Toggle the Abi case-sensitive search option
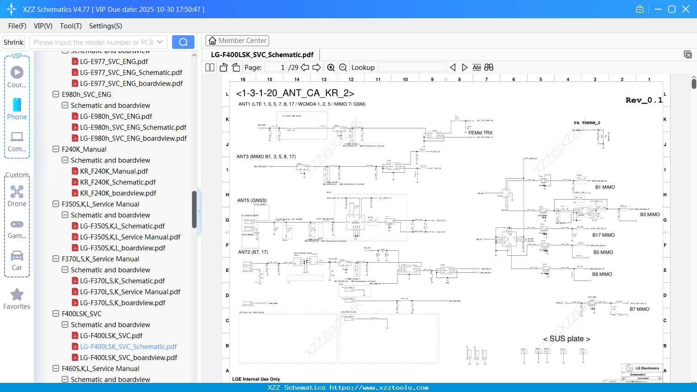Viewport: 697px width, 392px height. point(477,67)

* * *

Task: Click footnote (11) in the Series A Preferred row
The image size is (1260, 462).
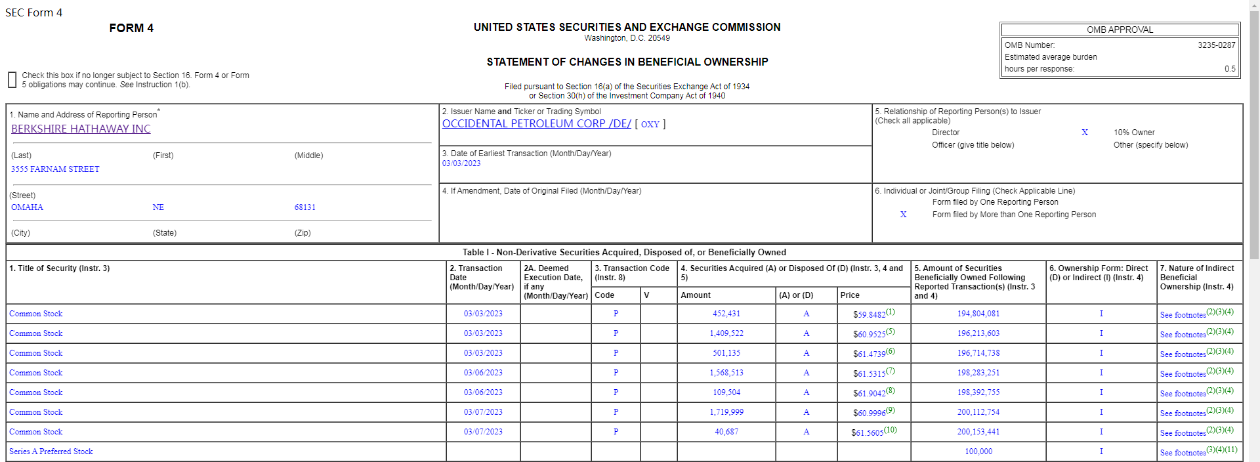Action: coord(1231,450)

---

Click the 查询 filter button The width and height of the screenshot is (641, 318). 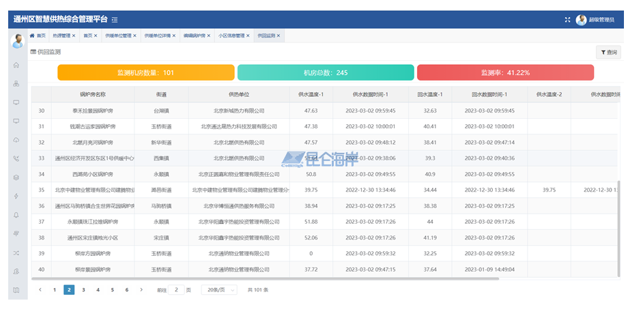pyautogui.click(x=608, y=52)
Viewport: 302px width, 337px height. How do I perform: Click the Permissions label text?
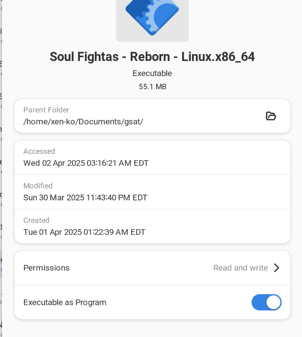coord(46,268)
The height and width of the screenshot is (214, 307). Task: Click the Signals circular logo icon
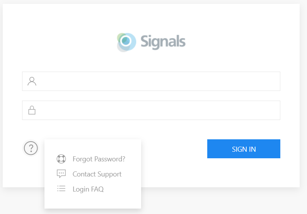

WHAT YOU WILL DO: The exercise is to copy out every line above that has the word "Task" in it.

WRITTEN REPLY:
Task: Click footnote (11) in the Series A Preferred row
The height and width of the screenshot is (214, 307). Task: Click the Signals circular logo icon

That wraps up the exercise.